Apache HBase is a massively scalable, distributed big data store in the Apache Hadoop ecosystem. It is an open-source, non-relational, versioned database which runs on top of Amazon S3 (using EMRFS) or the Hadoop Distributed Filesystem (HDFS), and it is built for random, strictly consistent realtime access for tables with billions of rows and millions of columns. Apache Phoenix integrates with Apache HBase for low-latency SQL access over Apache HBase tables and secondary indexing for increased performance. Additionally, Apache HBase has tight integration with Apache Hadoop, Apache Hive, and Apache Pig, so you can easily combine massively parallel analytics with fast data access. Apache HBase's data model, throughput, and fault tolerance are a good match for workloads in ad tech, web analytics, financial services, applications using time-series data, and many more.

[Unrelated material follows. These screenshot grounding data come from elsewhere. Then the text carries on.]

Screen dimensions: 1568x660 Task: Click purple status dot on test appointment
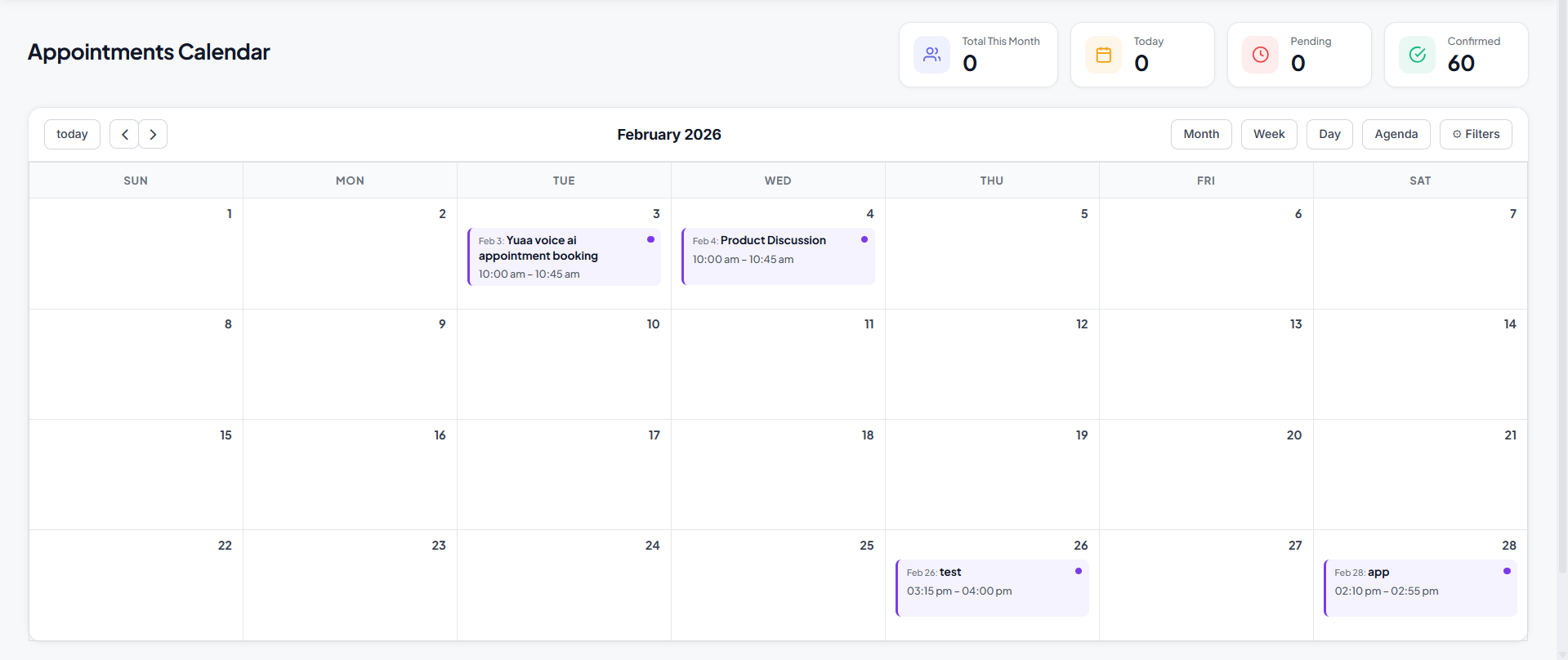click(1079, 571)
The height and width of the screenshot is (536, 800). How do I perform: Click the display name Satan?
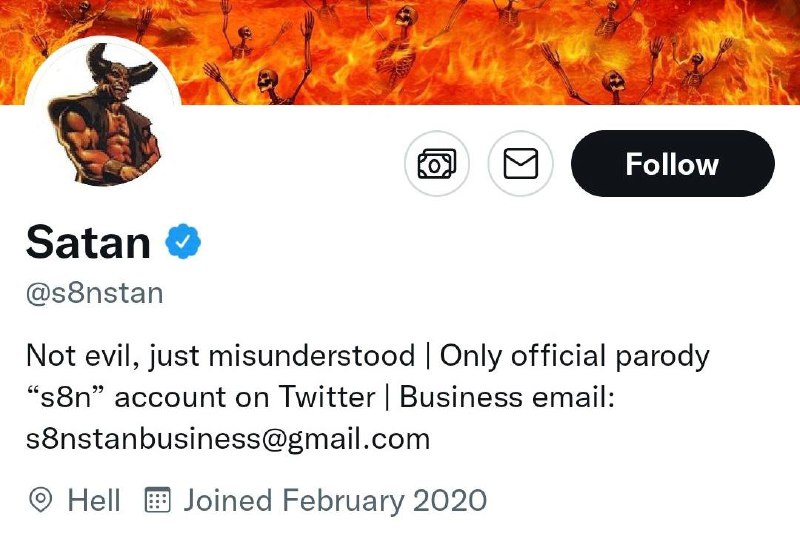[88, 242]
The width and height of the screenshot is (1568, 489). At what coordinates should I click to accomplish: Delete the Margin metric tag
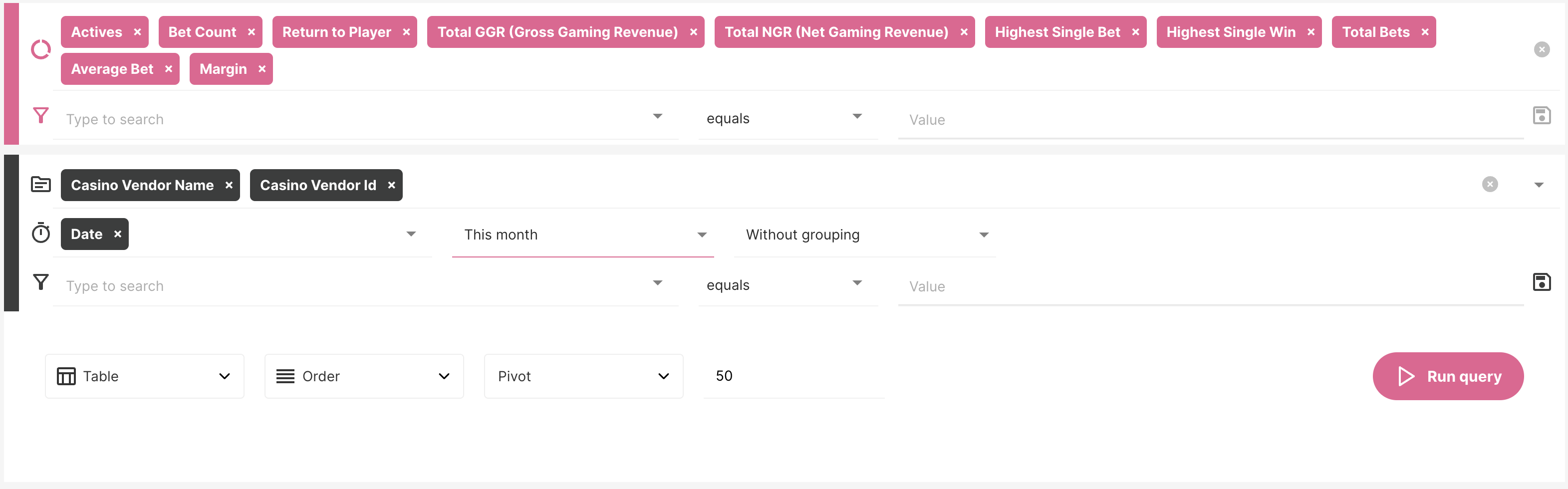coord(262,69)
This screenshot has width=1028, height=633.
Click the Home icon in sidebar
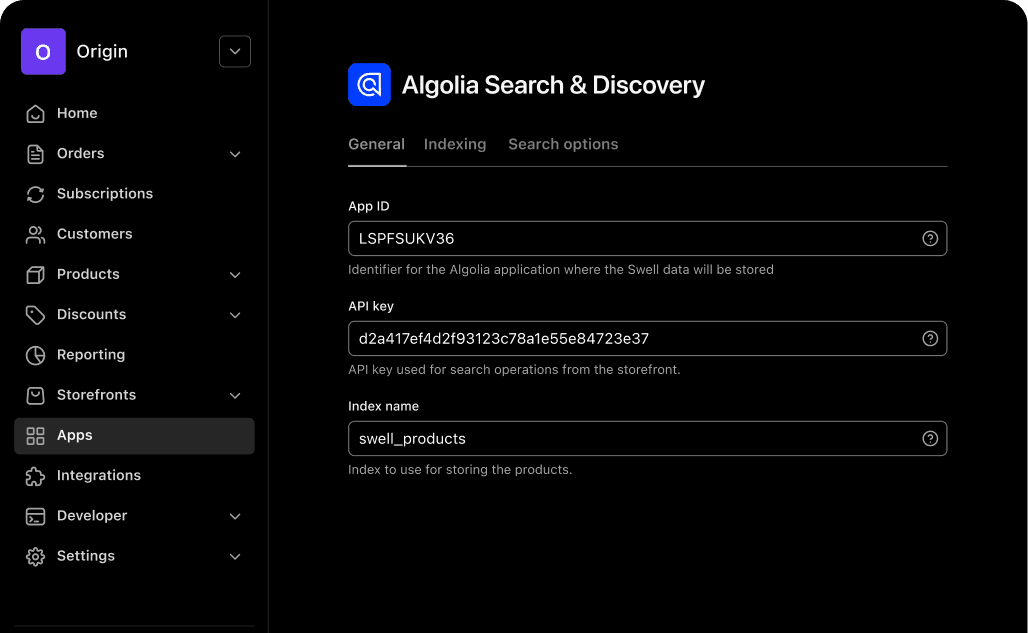(x=36, y=113)
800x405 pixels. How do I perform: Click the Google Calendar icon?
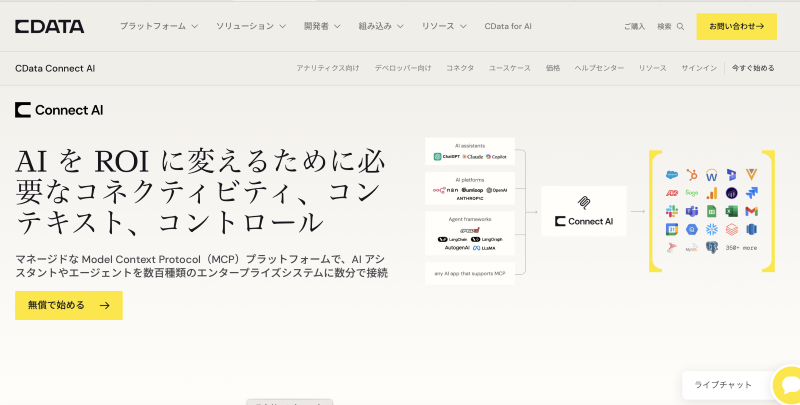coord(672,230)
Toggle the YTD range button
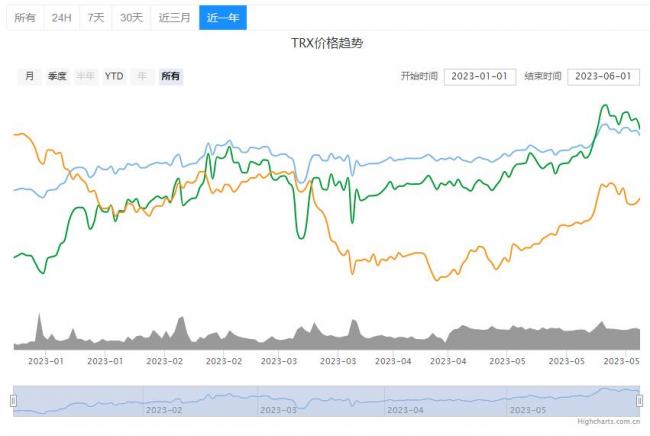The height and width of the screenshot is (436, 650). [114, 76]
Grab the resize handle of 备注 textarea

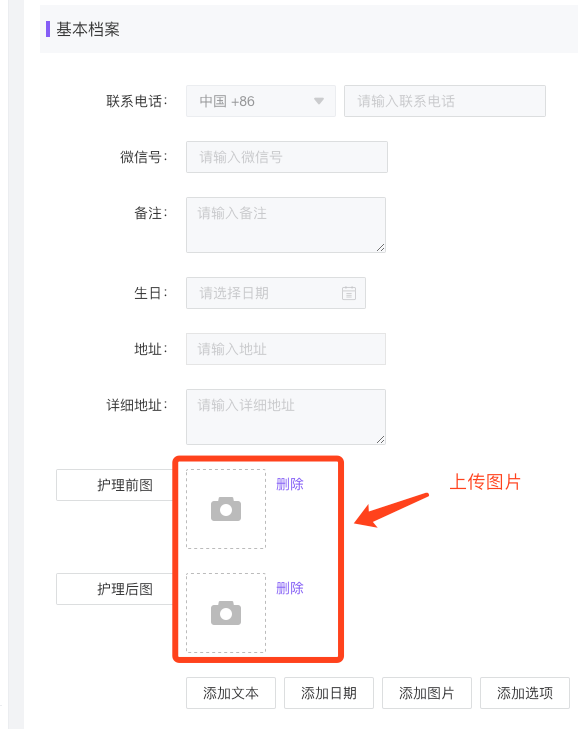coord(380,248)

Apache HBase is natively supported in Amazon EMR, so you can quickly and easily create managed Apache HBase clusters from the AWS Management Console, AWS CLI, or the Amazon EMR API. You can leverage additional Amazon EMR features, including using Amazon S3 as a data store to reduce costs, creating read-replica clusters for increased availability, leveraging your choice of a wide variety Amazon EC2 instances and Amazon EBS volumes for your cluster's hardware, backup-and-restore to Amazon S3 using the Amazon EMR File System (EMRFS), automatic node replacement, and easy resize commands to add or remove instances from your cluster. Also, you can use Hue to visualize your HBase tables and explore your data. Learn more about Apache HBase on Amazon EMR.
Features and benefits
Performance at scale
Apache HBase is designed to maintain performance while scaling out to hundreds of nodes, supporting billions of rows and millions of columns. It utilizes Amazon S3 (with EMRFS) or the Hadoop Distributed Filesystem (HDFS) as a fault-tolerant datastore. Amazon EMR supports a wide variety of instance types and Amazon EBS volumes, so you can customize the hardware of your cluster to optimize for cost and performance. Additionally, you can use Apache Phoenix for low-latency SQL over massive HBase tables or creating secondary indexes for increased performance.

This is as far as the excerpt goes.